Ela sorriu e seus olhares se encontraram.

- Eu gosto das historias, sempre penso que nem tudo é criação das pessoas, mas obrigado pela informação.

- Pela palestra você quer dizer? - Achando estranho.

- Também... A verdade é que eu estava atrás de pistas já fazem alguns anos, ele esta em minha lista.

- Como assim? Que lista?! – O doutor falou em tom mais alto, mas logo pediu desculpa.

A jovem apenas andou em direção à porta e saiu, antes de cruzar o arco de saída pegou um embrulho grande que repousava escorado próximo à porta de entrada, que o doutor havia percebido, mas não deu importância. A misteriosa jovem retirou os nós feitos com tiras de couro escuro e desenrolou rapidamente os panos, dentro do embrulho misterioso a visão de uma espada de dois metros, lamina vermelha e preta e empunhadura em forma de uma serpente demoníaca espantou o palestrante.

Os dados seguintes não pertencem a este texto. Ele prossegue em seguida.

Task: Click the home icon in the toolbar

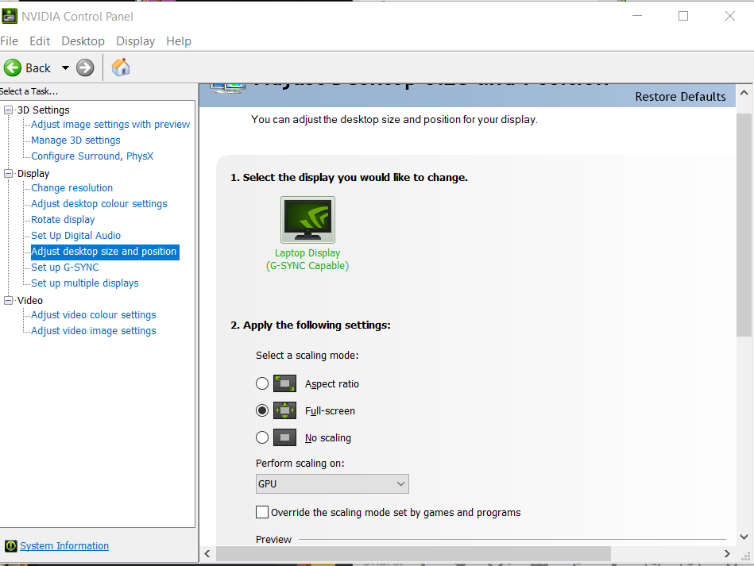Action: [120, 67]
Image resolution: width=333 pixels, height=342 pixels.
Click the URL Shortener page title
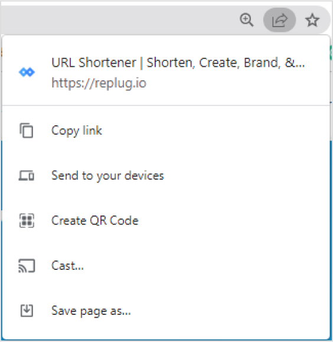tap(178, 63)
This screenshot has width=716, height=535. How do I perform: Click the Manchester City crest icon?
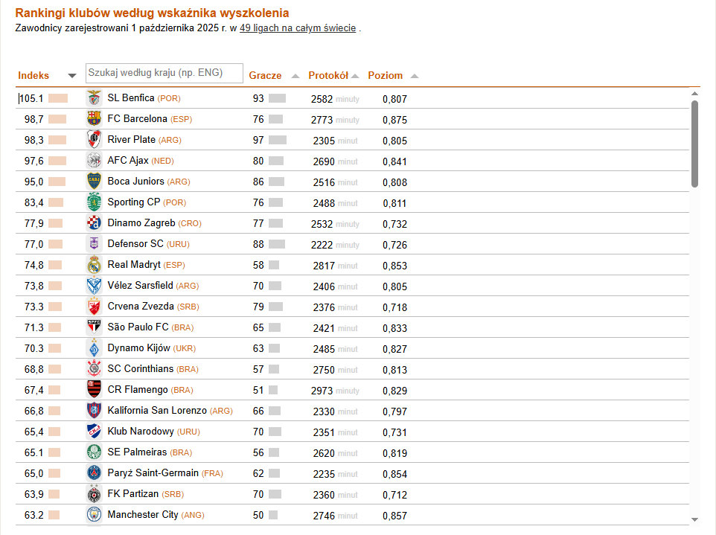[94, 515]
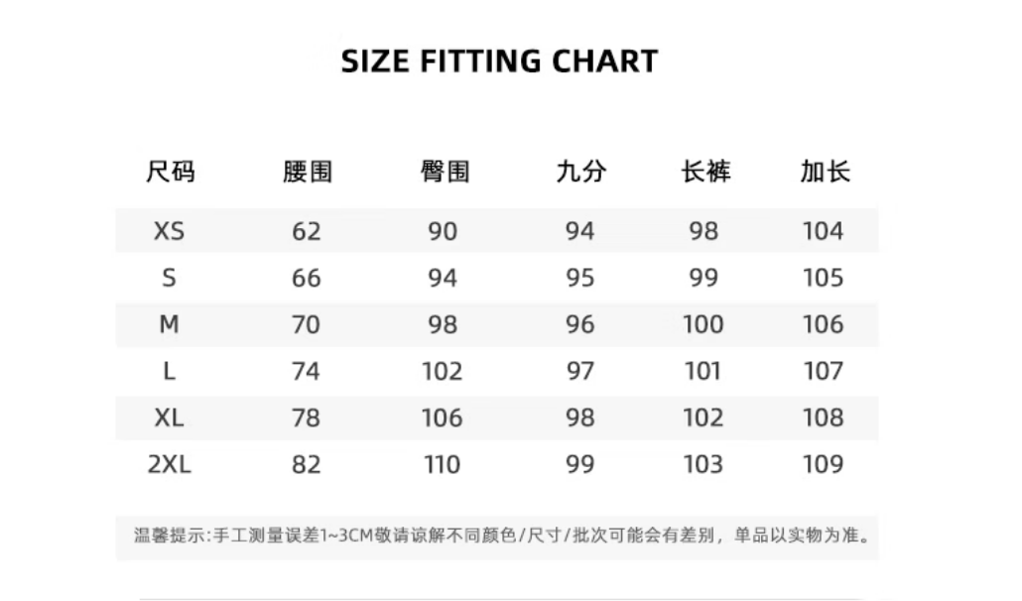Viewport: 1022px width, 601px height.
Task: Click waist value 62 in XS row
Action: point(307,231)

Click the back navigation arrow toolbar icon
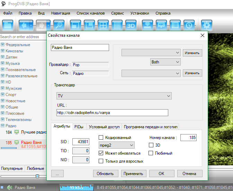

- Nem tudo é loucura doutor, o nosso mundo é repleto de segredos que se vierem a tona criarão caos e pânico na sociedade e por isso tornam-se lendas ou historias de pessoas "loucas". 

A ruiva ergueu a espada apoiando a arma no ombro esquerdo e saiu. Paralisado e confuso o psiquiatra caiu sentado na cadeira, em apenas um gole bebeu o resto da água que era contida na jarra.